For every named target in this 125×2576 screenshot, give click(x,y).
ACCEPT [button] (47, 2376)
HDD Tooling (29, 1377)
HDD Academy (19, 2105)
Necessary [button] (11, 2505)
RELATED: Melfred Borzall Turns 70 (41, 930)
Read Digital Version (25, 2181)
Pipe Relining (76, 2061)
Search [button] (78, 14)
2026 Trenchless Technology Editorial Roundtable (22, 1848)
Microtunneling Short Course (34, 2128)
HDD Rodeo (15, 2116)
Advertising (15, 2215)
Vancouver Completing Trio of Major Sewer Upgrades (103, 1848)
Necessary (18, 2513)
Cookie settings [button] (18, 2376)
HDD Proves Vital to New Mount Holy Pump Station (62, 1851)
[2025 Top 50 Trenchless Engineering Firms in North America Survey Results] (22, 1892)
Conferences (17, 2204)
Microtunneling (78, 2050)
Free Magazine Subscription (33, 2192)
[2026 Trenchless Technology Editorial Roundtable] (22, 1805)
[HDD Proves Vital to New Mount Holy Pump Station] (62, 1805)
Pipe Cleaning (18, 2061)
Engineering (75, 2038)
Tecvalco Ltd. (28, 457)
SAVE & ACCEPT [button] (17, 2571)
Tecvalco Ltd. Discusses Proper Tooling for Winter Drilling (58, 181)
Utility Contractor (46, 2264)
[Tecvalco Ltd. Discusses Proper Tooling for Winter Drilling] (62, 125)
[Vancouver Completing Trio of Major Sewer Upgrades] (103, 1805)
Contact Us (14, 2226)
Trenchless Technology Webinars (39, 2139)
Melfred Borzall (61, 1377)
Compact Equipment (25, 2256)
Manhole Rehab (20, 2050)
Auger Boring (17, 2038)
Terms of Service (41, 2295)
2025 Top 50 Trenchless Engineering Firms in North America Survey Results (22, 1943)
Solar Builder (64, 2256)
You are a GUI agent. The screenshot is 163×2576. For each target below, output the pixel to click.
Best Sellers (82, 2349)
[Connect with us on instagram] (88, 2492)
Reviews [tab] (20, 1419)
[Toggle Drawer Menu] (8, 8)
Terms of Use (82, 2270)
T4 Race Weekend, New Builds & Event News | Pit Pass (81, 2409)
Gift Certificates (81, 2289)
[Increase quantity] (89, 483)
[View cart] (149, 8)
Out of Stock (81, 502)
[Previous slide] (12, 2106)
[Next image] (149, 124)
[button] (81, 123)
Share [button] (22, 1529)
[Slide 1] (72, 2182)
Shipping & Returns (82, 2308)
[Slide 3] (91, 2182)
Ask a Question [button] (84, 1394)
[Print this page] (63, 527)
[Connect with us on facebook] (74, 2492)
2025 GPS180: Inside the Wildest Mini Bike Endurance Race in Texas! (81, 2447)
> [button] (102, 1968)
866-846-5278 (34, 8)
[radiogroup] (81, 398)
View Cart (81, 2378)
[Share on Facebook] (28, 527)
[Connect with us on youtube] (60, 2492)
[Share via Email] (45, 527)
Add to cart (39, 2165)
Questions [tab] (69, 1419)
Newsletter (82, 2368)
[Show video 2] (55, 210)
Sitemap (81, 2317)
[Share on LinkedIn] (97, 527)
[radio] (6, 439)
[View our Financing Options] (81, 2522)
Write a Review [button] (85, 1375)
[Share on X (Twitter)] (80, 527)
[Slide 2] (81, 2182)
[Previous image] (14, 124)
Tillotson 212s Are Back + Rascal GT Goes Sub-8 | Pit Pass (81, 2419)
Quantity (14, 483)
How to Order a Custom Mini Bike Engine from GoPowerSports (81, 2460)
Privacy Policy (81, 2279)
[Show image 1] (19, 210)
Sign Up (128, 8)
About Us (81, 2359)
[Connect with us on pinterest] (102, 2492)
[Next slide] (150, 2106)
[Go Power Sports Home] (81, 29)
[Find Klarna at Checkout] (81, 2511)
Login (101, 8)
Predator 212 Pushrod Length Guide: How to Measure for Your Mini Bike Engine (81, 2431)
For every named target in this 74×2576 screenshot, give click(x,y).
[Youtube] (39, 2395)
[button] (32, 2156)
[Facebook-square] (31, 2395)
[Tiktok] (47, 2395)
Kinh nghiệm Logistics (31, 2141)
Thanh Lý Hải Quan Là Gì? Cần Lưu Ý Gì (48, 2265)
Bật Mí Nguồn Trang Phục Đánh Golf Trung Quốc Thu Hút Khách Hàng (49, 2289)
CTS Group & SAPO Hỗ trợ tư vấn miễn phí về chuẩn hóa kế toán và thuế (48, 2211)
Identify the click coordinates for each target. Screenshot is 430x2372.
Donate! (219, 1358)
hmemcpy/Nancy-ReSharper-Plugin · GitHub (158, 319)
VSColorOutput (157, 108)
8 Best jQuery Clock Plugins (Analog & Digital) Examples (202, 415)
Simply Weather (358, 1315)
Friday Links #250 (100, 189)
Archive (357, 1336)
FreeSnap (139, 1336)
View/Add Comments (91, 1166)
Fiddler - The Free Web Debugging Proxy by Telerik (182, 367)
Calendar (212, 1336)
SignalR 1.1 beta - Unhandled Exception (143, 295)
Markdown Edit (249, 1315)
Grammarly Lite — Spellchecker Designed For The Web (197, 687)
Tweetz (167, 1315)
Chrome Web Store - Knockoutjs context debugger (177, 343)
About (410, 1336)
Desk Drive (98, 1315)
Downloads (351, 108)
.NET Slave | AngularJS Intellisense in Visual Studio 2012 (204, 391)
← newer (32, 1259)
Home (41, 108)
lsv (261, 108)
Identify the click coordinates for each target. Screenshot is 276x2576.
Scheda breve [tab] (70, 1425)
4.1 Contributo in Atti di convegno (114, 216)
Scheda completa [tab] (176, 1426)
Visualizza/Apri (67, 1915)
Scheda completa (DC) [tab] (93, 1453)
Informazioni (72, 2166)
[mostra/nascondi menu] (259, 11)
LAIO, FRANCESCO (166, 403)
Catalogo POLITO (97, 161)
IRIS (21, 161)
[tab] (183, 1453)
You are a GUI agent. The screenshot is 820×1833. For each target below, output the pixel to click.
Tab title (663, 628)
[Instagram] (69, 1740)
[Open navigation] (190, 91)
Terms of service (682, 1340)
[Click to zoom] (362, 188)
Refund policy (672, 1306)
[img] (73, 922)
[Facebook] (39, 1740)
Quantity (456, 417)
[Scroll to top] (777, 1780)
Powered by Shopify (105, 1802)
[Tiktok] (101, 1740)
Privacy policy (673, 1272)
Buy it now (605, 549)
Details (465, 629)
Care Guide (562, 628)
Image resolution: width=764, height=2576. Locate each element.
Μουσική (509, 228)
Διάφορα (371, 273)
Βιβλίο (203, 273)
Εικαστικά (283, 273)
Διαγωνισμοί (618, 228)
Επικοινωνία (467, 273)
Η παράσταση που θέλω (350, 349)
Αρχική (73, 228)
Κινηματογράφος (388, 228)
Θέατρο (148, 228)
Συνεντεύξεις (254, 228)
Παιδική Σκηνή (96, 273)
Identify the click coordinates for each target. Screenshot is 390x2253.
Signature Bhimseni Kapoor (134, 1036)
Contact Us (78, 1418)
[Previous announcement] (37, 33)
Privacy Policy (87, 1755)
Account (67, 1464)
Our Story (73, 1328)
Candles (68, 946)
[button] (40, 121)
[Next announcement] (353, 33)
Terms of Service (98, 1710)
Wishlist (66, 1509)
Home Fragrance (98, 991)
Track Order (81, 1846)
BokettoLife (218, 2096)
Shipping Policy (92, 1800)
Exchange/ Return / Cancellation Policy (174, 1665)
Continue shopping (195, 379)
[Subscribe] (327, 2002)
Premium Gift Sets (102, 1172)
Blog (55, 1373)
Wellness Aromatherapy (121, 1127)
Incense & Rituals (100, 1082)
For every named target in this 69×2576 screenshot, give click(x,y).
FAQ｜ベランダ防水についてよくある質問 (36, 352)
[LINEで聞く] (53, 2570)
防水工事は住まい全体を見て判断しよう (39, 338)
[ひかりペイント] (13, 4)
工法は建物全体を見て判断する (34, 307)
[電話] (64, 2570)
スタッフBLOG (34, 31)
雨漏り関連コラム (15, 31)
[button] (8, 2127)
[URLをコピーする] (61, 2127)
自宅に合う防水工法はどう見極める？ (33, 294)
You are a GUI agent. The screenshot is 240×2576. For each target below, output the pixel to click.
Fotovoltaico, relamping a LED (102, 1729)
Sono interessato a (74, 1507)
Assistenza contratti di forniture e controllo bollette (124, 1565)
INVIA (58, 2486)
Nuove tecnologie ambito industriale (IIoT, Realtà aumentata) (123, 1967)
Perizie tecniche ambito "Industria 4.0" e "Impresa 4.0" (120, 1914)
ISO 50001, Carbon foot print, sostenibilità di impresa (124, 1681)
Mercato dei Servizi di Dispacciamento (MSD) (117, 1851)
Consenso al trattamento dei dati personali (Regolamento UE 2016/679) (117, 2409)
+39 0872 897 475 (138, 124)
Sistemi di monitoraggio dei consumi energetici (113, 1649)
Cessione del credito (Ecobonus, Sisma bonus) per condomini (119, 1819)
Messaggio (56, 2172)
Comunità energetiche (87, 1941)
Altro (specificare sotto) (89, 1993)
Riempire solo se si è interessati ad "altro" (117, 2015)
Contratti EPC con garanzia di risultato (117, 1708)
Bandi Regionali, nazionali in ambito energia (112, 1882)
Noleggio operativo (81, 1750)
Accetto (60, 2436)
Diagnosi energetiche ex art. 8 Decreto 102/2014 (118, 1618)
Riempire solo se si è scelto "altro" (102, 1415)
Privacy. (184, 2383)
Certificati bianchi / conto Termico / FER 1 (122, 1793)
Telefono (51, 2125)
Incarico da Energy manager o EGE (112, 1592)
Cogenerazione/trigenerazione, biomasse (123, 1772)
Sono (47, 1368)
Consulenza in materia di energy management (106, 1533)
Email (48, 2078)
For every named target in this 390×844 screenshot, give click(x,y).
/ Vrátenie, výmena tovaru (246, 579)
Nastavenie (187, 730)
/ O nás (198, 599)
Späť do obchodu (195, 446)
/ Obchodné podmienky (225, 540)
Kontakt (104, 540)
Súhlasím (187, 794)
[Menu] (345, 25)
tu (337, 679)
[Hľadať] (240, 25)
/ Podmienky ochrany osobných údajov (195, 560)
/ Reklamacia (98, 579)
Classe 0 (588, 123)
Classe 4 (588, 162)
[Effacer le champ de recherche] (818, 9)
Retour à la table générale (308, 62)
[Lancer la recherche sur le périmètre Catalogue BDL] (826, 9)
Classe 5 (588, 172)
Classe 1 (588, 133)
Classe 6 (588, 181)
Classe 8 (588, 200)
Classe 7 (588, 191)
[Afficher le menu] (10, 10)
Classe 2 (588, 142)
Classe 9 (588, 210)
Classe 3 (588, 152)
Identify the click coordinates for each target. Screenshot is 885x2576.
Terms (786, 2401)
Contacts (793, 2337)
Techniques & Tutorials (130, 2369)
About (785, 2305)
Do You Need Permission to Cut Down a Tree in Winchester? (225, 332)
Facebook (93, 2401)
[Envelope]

#### TASK PROMPT
Print the material above verbatim, first line through the line containing "Solar Builder (64, 2256)", both included.

#### EXERCISE RESPONSE
For every named target in this 125×2576 screenshot, give click(x,y).
ACCEPT [button] (47, 2376)
HDD Tooling (29, 1377)
HDD Academy (19, 2105)
Necessary [button] (11, 2505)
RELATED: Melfred Borzall Turns 70 (41, 930)
Read Digital Version (25, 2181)
Pipe Relining (76, 2061)
Search [button] (78, 14)
2026 Trenchless Technology Editorial Roundtable (22, 1848)
Microtunneling Short Course (34, 2128)
HDD Rodeo (15, 2116)
Advertising (15, 2215)
Vancouver Completing Trio of Major Sewer Upgrades (103, 1848)
Necessary (18, 2513)
Cookie settings [button] (18, 2376)
HDD Proves Vital to New Mount Holy Pump Station (62, 1851)
[2025 Top 50 Trenchless Engineering Firms in North America Survey Results] (22, 1892)
Conferences (17, 2204)
Microtunneling (78, 2050)
Free Magazine Subscription (33, 2192)
[2026 Trenchless Technology Editorial Roundtable] (22, 1805)
[HDD Proves Vital to New Mount Holy Pump Station] (62, 1805)
Pipe Cleaning (18, 2061)
Engineering (75, 2038)
Tecvalco Ltd. (28, 457)
SAVE & ACCEPT [button] (17, 2571)
Tecvalco Ltd. Discusses Proper Tooling for Winter Drilling (58, 181)
Utility Contractor (46, 2264)
[Tecvalco Ltd. Discusses Proper Tooling for Winter Drilling] (62, 125)
[Vancouver Completing Trio of Major Sewer Upgrades] (103, 1805)
Contact Us (14, 2226)
Trenchless Technology Webinars (39, 2139)
Melfred Borzall (61, 1377)
Compact Equipment (25, 2256)
Manhole Rehab (20, 2050)
Auger Boring (17, 2038)
Terms of Service (41, 2295)
2025 Top 50 Trenchless Engineering Firms in North America Survey Results (22, 1943)
Solar Builder (64, 2256)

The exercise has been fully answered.